--- START OF Exercise data ---

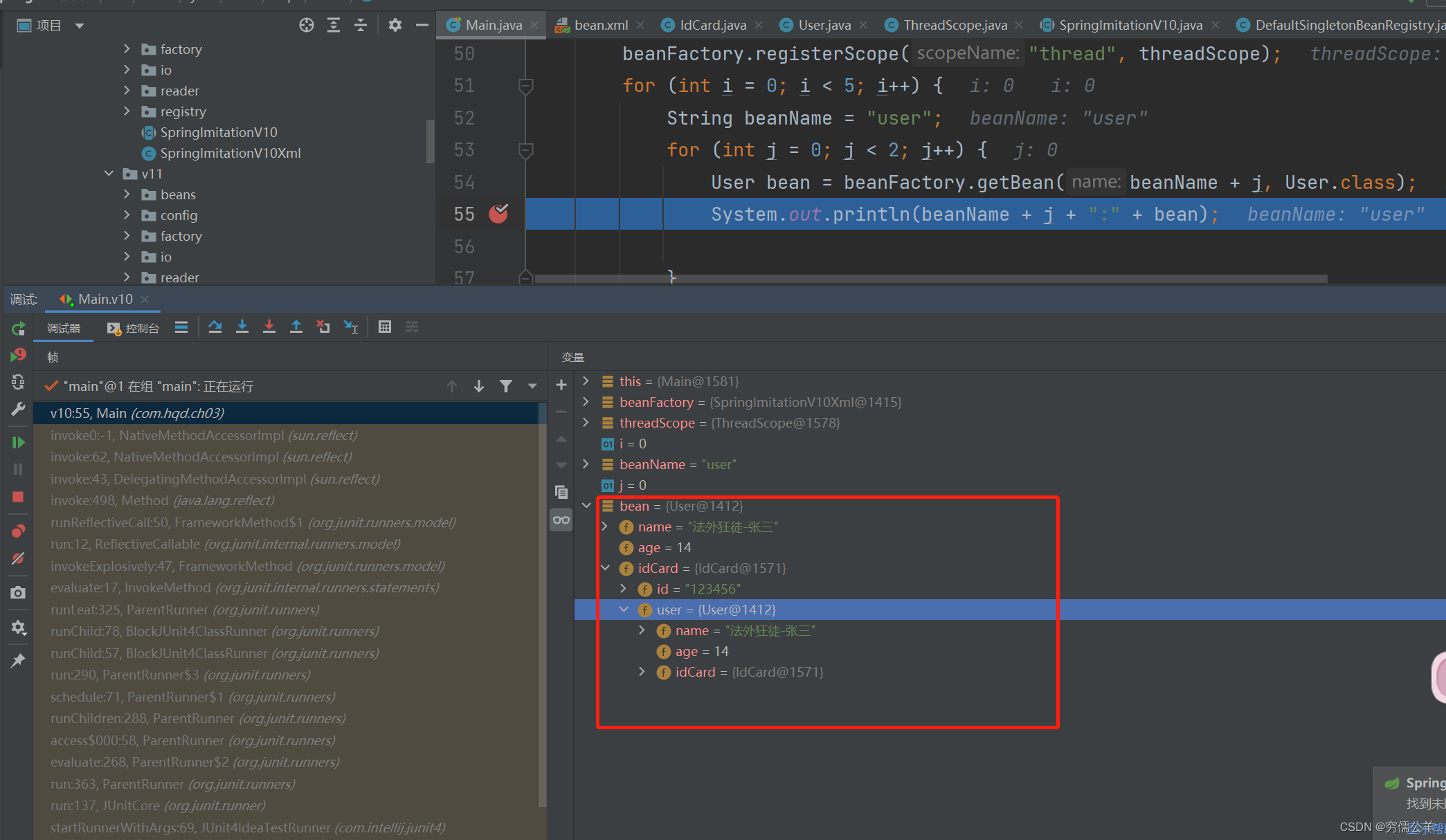Image resolution: width=1446 pixels, height=840 pixels.
Task: Toggle the Mute Breakpoints icon
Action: [18, 558]
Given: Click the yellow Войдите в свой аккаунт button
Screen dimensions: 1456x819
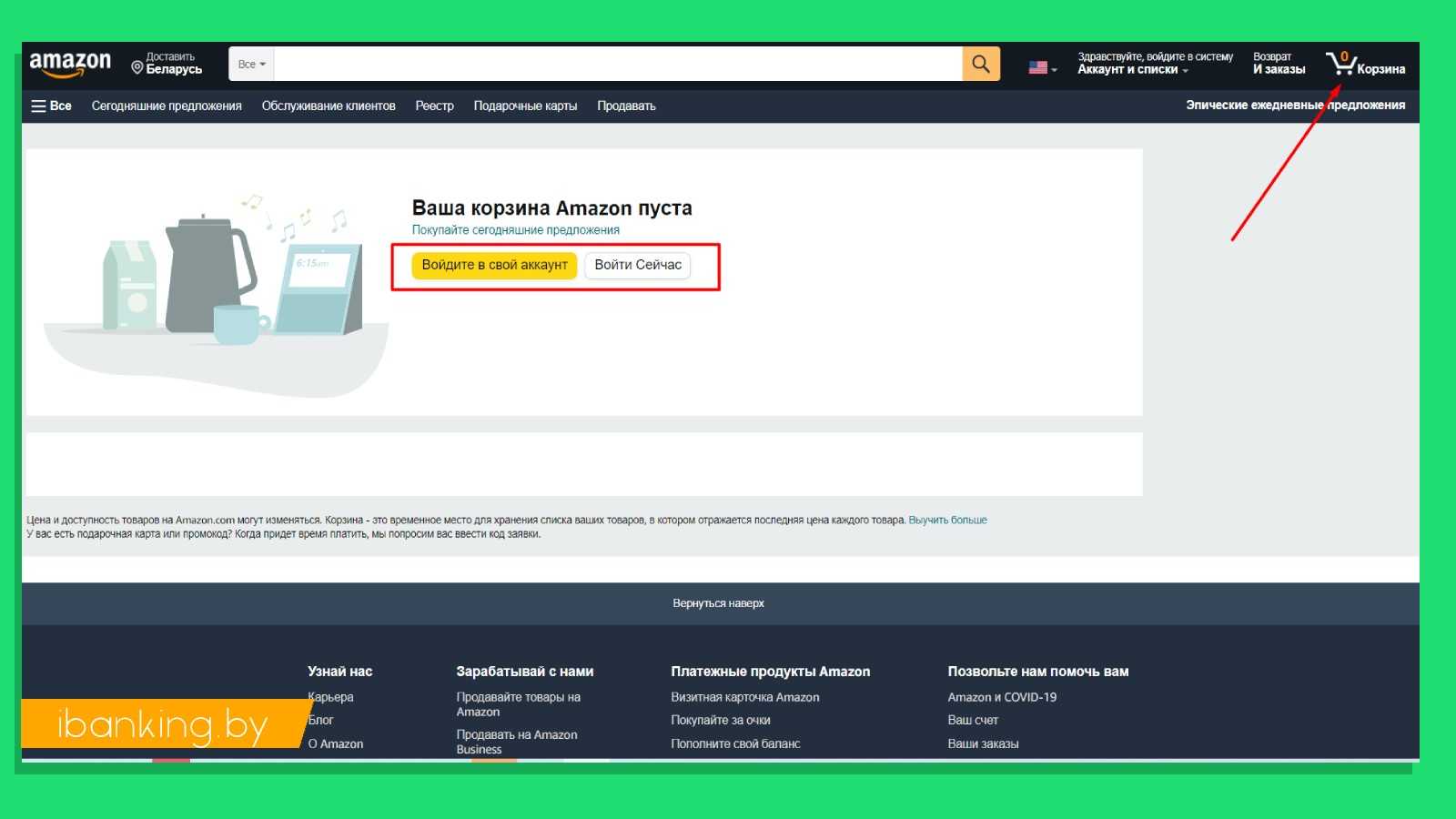Looking at the screenshot, I should pos(494,265).
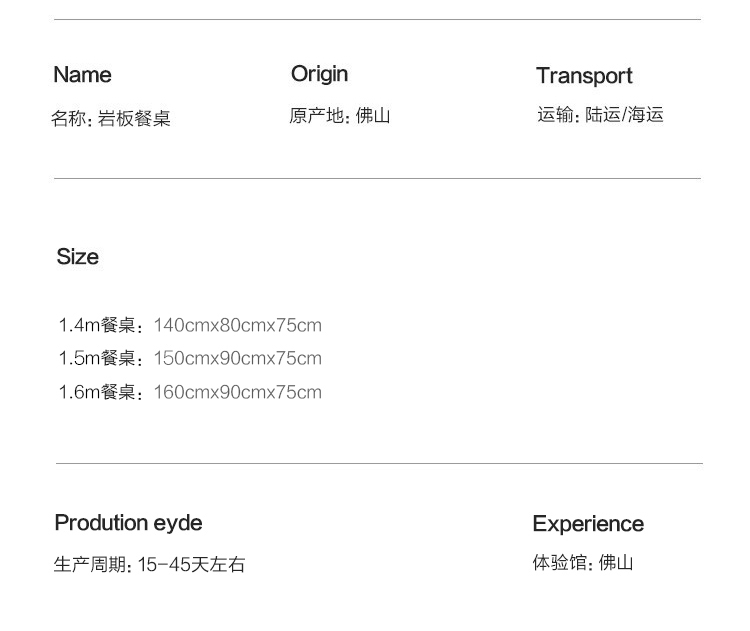Click the divider line above the Name heading

(377, 20)
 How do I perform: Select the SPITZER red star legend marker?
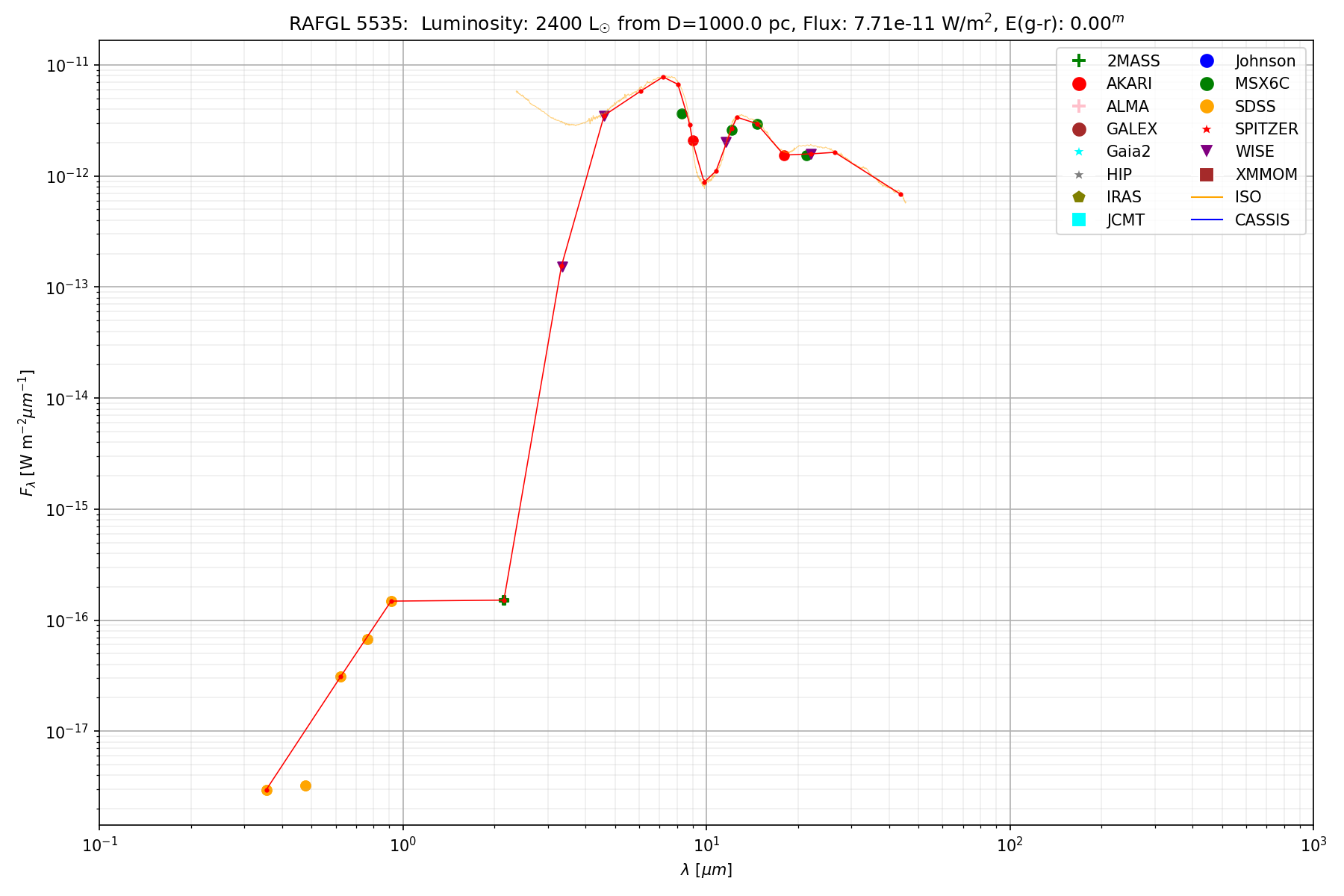[x=1207, y=129]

--- END OF Exercise data ---

__Given problem__
Put the lines starting at the one containing "Given: Click the" and ending at the last line of the rows into a numbered list, skipping blank lines and leaving out the pictures.

__Final answer__
1. Given: Click the yellow Войдите в свой аккаунт button
2. Screen dimensions: 1456x819
3. Looking at the screenshot, I should pos(494,265).
4. Click the divider line above the Name heading
5. (377, 20)
6.  How do I perform: Select the SPITZER red star legend marker?
7. [x=1207, y=129]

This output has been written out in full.